**Action item**
What is needed is a faithful transcription of all the data below, pictures excluded.

+++ Data to examine +++

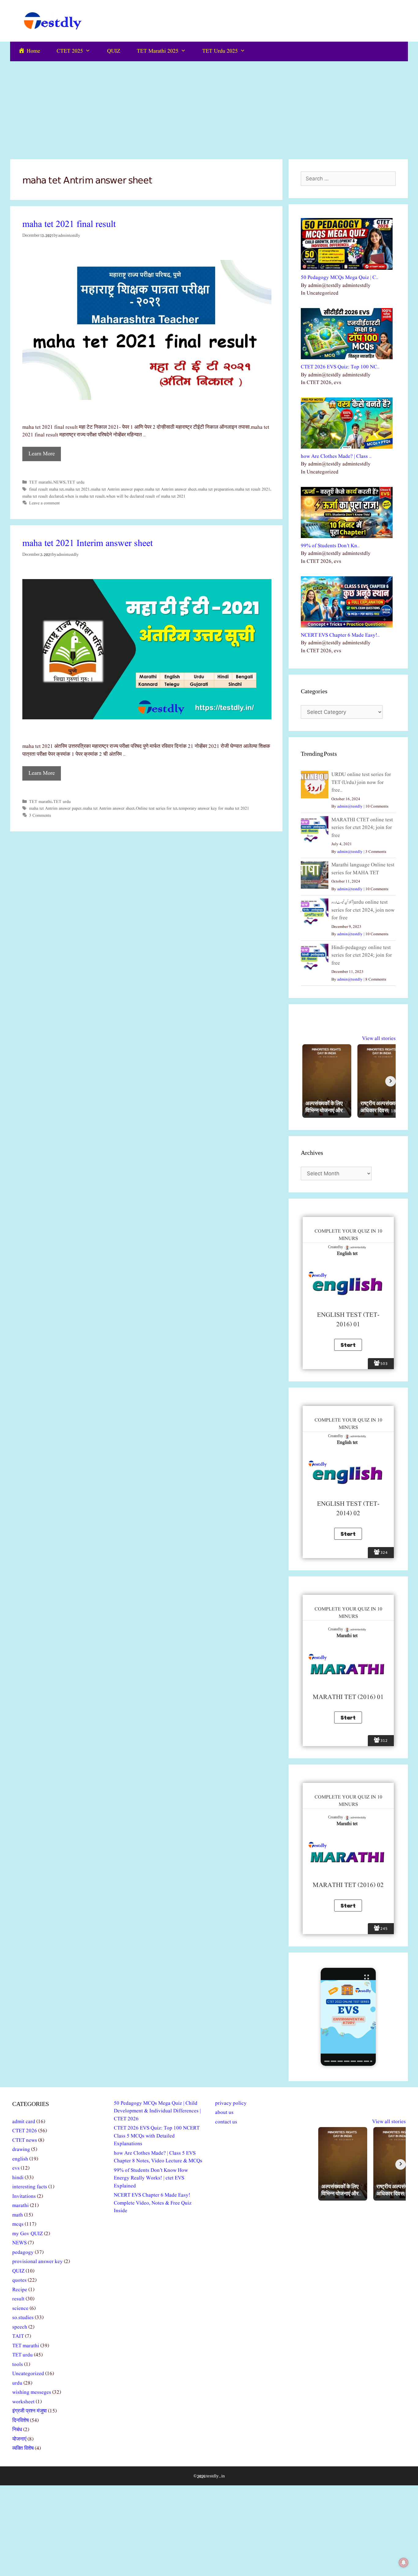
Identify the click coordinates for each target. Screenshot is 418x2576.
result (18, 2299)
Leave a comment (44, 503)
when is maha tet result (85, 496)
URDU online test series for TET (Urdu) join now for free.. (361, 782)
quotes (19, 2280)
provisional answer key (37, 2261)
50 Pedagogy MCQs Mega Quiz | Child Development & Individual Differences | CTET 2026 (157, 2111)
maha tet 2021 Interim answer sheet (87, 543)
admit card (23, 2121)
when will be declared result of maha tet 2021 (145, 496)
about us (224, 2112)
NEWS (59, 482)
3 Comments (40, 815)
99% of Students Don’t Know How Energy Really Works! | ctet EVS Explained (151, 2178)
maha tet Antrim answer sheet (170, 489)
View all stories (379, 1038)
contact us (226, 2122)
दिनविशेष (20, 2420)
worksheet (23, 2401)
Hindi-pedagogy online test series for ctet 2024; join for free (361, 955)
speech (19, 2327)
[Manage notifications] (404, 2562)
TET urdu (75, 482)
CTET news (24, 2140)
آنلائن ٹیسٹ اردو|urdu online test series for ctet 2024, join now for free (362, 910)
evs (16, 2168)
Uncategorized (28, 2373)
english (20, 2159)
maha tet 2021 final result (69, 224)
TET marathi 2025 (157, 51)
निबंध (17, 2429)
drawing (21, 2149)
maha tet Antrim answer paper (117, 489)
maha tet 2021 (77, 489)
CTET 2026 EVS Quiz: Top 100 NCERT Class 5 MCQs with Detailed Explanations (157, 2136)
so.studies (23, 2317)
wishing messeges (31, 2392)
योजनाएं (19, 2439)
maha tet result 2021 (252, 489)
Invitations (24, 2196)
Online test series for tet (156, 808)
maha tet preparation (215, 489)
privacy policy (231, 2103)
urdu (17, 2383)
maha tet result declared (42, 496)
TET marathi (40, 482)
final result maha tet (46, 489)
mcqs (18, 2224)
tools (17, 2364)
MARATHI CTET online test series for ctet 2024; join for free (362, 827)
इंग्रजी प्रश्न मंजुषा (29, 2411)
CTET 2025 (70, 51)
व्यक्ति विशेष (23, 2448)
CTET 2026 (24, 2130)
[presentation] (327, 2061)
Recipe (19, 2289)
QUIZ (113, 51)
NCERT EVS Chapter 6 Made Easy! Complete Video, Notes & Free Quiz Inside (153, 2203)
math (17, 2215)
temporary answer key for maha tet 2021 (214, 808)
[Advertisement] (209, 107)
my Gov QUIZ (27, 2233)
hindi (18, 2177)
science (20, 2308)
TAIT (18, 2336)
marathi (20, 2205)
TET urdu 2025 (220, 51)
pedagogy (23, 2252)
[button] (348, 2017)
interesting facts (29, 2186)
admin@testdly (350, 806)
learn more (41, 454)
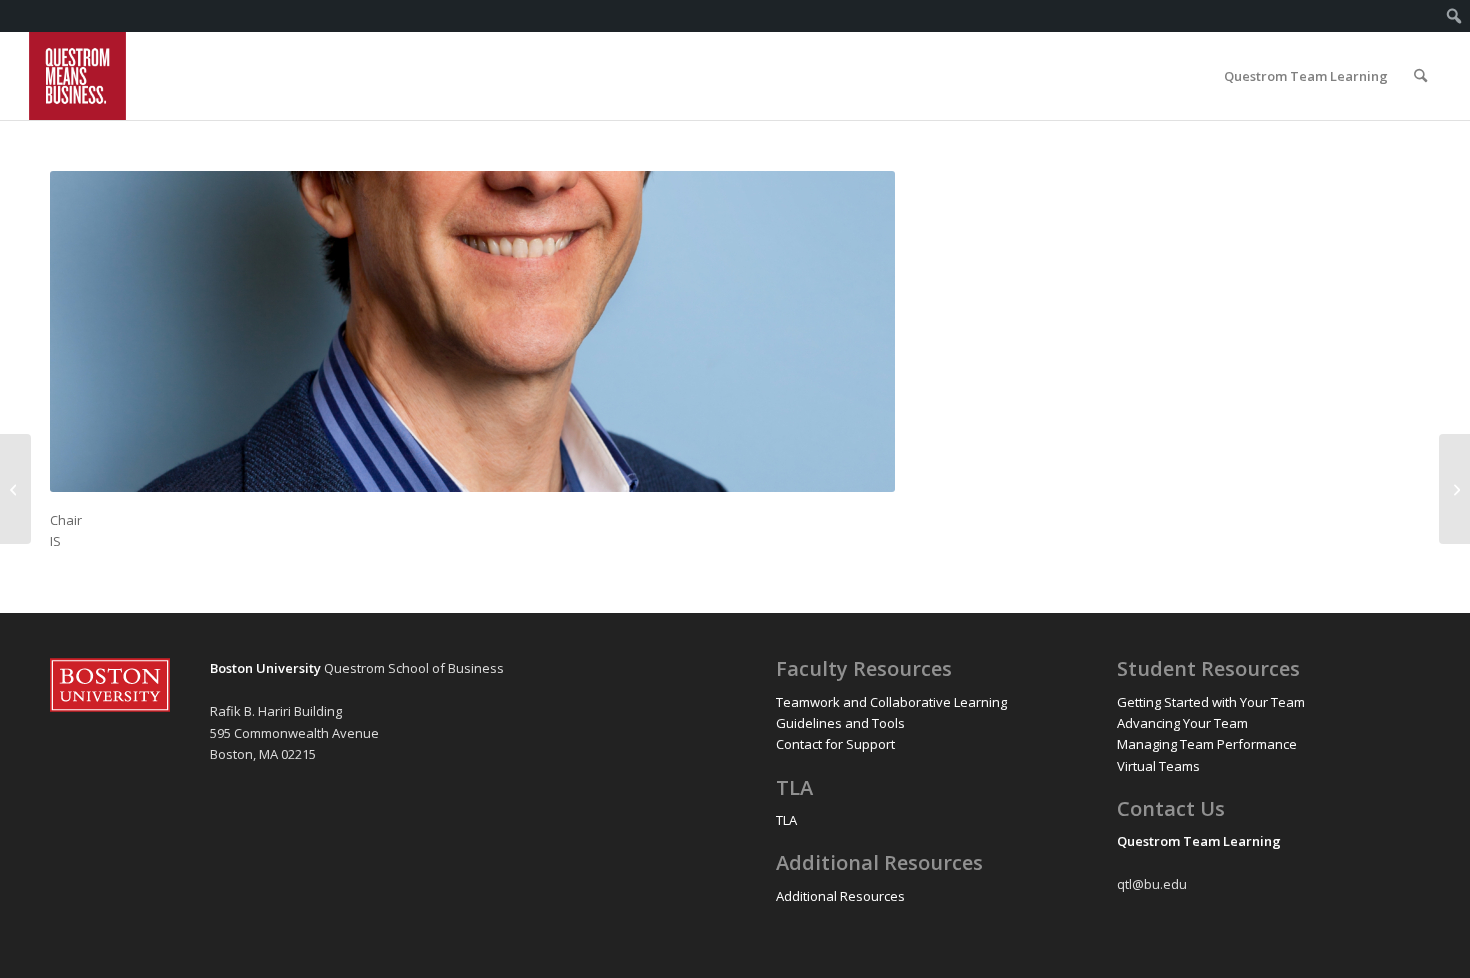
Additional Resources (840, 896)
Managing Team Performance (1207, 744)
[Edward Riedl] (15, 489)
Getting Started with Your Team (1211, 702)
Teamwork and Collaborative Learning (891, 702)
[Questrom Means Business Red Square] (77, 76)
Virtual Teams (1158, 766)
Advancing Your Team (1182, 723)
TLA (786, 820)
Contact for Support (835, 744)
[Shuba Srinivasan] (1454, 489)
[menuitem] (1454, 16)
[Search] (1420, 76)
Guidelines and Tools (840, 723)
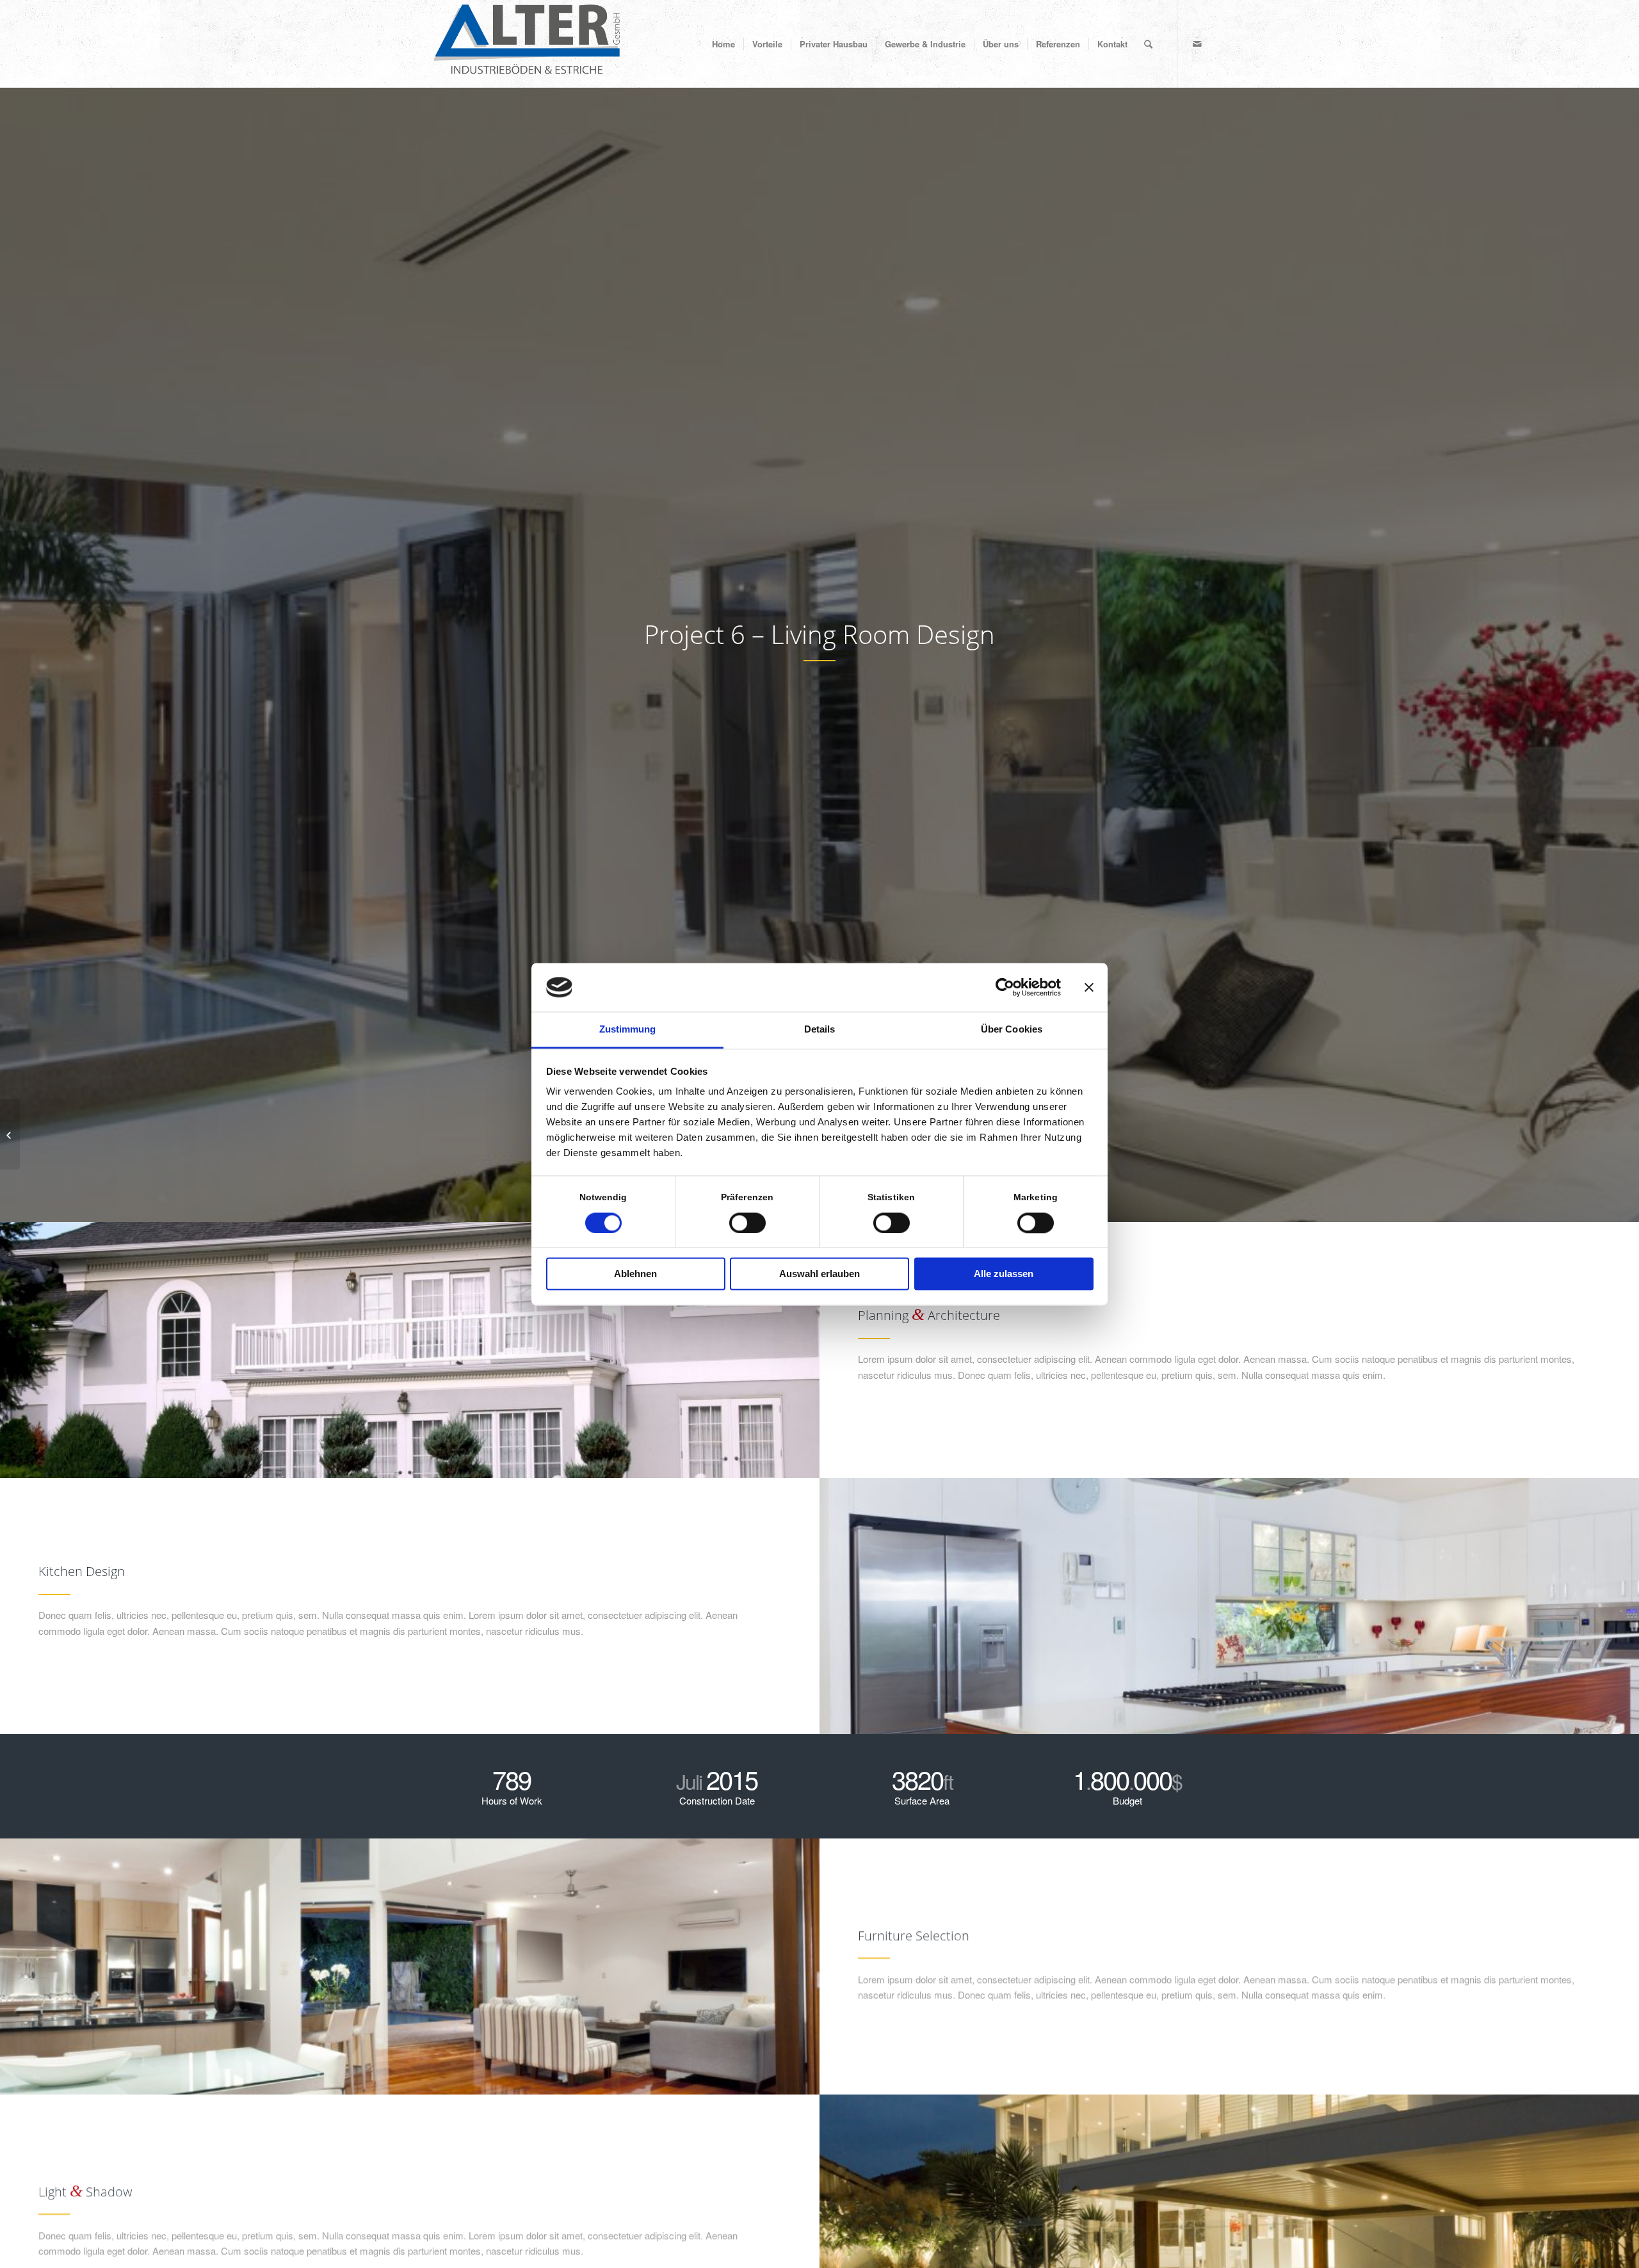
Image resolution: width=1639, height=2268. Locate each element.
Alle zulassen (1003, 1274)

+++

**Written answer**
Identify the click coordinates for each target. Screenshot is 418x2576.
result (18, 2299)
Leave a comment (44, 503)
when is maha tet result (85, 496)
URDU online test series for TET (Urdu) join now for free.. (361, 782)
quotes (19, 2280)
provisional answer key (37, 2261)
50 Pedagogy MCQs Mega Quiz | Child Development & Individual Differences | CTET 2026 (157, 2111)
maha tet 2021 Interim answer sheet (87, 543)
admit card (23, 2121)
when will be declared result of maha tet 2021 (145, 496)
about us (224, 2112)
NEWS (59, 482)
3 Comments (40, 815)
99% of Students Don’t Know How Energy Really Works! | ctet EVS Explained (151, 2178)
maha tet Antrim answer sheet (170, 489)
View all stories (379, 1038)
contact us (226, 2122)
दिनविशेष (20, 2420)
worksheet (23, 2401)
Hindi-pedagogy online test series for ctet 2024; join for free (361, 955)
speech (19, 2327)
[Manage notifications] (404, 2562)
TET urdu (75, 482)
CTET news (24, 2140)
آنلائن ٹیسٹ اردو|urdu online test series for ctet 2024, join now for free (362, 910)
evs (16, 2168)
Uncategorized (28, 2373)
english (20, 2159)
maha tet 2021 final result (69, 224)
TET marathi 2025 (157, 51)
निबंध (17, 2429)
drawing (21, 2149)
maha tet Antrim answer paper (117, 489)
maha tet 2021 (77, 489)
CTET 2026 EVS Quiz: Top 100 NCERT Class 5 MCQs with Detailed Explanations (157, 2136)
so.studies (23, 2317)
wishing messeges (31, 2392)
योजनाएं (19, 2439)
maha tet result 2021 (252, 489)
Invitations (24, 2196)
Online test series for tet (156, 808)
maha tet preparation (215, 489)
privacy policy (231, 2103)
urdu (17, 2383)
maha tet result declared (42, 496)
TET marathi (40, 482)
final result maha tet (46, 489)
mcqs (18, 2224)
tools (17, 2364)
MARATHI CTET online test series for ctet 2024; join for free (362, 827)
इंग्रजी प्रश्न मंजुषा (29, 2411)
CTET 2025 (70, 51)
व्यक्ति विशेष (23, 2448)
CTET 2026 (24, 2130)
[presentation] (327, 2061)
Recipe (19, 2289)
QUIZ (113, 51)
NCERT EVS Chapter 6 Made Easy! Complete Video, Notes & Free Quiz Inside (153, 2203)
math (17, 2215)
temporary answer key for maha tet 2021 (214, 808)
[Advertisement] (209, 107)
my Gov QUIZ (27, 2233)
hindi (18, 2177)
science (20, 2308)
TAIT (18, 2336)
marathi (20, 2205)
TET urdu 2025 (220, 51)
pedagogy (23, 2252)
[button] (348, 2017)
interesting facts (29, 2186)
admin@testdly (350, 806)
learn more (41, 454)
Additional Resources (840, 896)
Managing Team Performance (1207, 744)
[Edward Riedl] (15, 489)
Getting Started with Your Team (1211, 702)
Teamwork and Collaborative Learning (891, 702)
[Questrom Means Business Red Square] (77, 76)
Virtual Teams (1158, 766)
Advancing Your Team (1182, 723)
TLA (786, 820)
Contact for Support (835, 744)
[Shuba Srinivasan] (1454, 489)
[menuitem] (1454, 16)
[Search] (1420, 76)
Guidelines and Tools (840, 723)
Image resolution: width=1639, height=2268. Locate each element.
Alle zulassen (1003, 1274)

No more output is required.